> [TASK PROMPT]: Can you write out each of the records below line for line, with no changes?

> [MATERIAL FOR THIS TASK]:
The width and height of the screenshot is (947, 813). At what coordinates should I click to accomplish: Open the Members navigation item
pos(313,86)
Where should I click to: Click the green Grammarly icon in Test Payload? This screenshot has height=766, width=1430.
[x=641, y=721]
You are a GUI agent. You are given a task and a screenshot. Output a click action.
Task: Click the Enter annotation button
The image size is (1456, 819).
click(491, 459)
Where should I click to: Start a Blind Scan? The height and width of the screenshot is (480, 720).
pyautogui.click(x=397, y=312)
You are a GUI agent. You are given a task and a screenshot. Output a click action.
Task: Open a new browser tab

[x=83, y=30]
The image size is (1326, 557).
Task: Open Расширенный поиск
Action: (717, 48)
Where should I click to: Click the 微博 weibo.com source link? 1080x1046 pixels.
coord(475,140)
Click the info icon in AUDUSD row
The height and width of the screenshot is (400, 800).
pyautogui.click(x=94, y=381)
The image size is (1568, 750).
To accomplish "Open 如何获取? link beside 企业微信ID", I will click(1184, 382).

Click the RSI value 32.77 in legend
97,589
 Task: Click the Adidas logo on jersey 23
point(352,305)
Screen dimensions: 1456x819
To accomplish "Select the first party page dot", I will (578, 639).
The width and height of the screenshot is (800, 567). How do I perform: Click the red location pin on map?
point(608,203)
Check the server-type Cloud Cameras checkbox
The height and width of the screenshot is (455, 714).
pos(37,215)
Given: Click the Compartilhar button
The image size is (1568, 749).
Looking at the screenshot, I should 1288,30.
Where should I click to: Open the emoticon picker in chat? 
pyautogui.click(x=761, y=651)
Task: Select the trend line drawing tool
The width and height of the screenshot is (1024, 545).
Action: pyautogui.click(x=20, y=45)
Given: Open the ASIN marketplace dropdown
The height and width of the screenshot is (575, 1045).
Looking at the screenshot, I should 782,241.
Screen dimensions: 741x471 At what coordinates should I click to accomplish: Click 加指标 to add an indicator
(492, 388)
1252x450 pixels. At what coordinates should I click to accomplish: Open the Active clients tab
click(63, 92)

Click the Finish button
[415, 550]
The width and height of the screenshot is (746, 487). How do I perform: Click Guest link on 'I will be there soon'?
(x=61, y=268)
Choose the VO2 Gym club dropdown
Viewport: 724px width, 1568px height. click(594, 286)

> [ANSWER FOR THE TASK]:
The width and height of the screenshot is (947, 813). At what coordinates should I click to accomplish: Open the Members navigation item
pos(313,86)
Where should I click to: Click the green Grammarly icon in Test Payload? This screenshot has height=766, width=1430.
[x=641, y=721]
You are a GUI agent. You are given a task and a screenshot. Output a click action.
Task: Click the Enter annotation button
The image size is (1456, 819).
click(491, 459)
Where should I click to: Start a Blind Scan? The height and width of the screenshot is (480, 720).
pyautogui.click(x=397, y=312)
You are a GUI agent. You are given a task and a screenshot. Output a click action.
Task: Open a new browser tab

[x=83, y=30]
The image size is (1326, 557).
Task: Open Расширенный поиск
Action: (717, 48)
Where should I click to: Click the 微博 weibo.com source link? 1080x1046 pixels.
coord(475,140)
Click the info icon in AUDUSD row
The height and width of the screenshot is (400, 800).
pyautogui.click(x=94, y=381)
The image size is (1568, 750).
To accomplish "Open 如何获取? link beside 企业微信ID", I will click(1184, 382).

Click the RSI value 32.77 in legend
97,589
 Task: Click the Adidas logo on jersey 23
point(352,305)
Screen dimensions: 1456x819
To accomplish "Select the first party page dot", I will (578, 639).
The width and height of the screenshot is (800, 567). How do I perform: Click the red location pin on map?
point(608,203)
Check the server-type Cloud Cameras checkbox
The height and width of the screenshot is (455, 714).
pos(37,215)
Given: Click the Compartilhar button
The image size is (1568, 749).
Looking at the screenshot, I should 1288,30.
Where should I click to: Open the emoticon picker in chat? 
pyautogui.click(x=761, y=651)
Task: Select the trend line drawing tool
The width and height of the screenshot is (1024, 545).
Action: pyautogui.click(x=20, y=45)
Given: Open the ASIN marketplace dropdown
The height and width of the screenshot is (575, 1045).
Looking at the screenshot, I should 782,241.
Screen dimensions: 741x471 At what coordinates should I click to accomplish: Click 加指标 to add an indicator
(492, 388)
1252x450 pixels. At what coordinates should I click to accomplish: Open the Active clients tab
click(63, 92)

Click the Finish button
[415, 550]
The width and height of the screenshot is (746, 487). How do I perform: Click Guest link on 'I will be there soon'?
(x=61, y=268)
Choose the VO2 Gym club dropdown
Viewport: 724px width, 1568px height. click(594, 286)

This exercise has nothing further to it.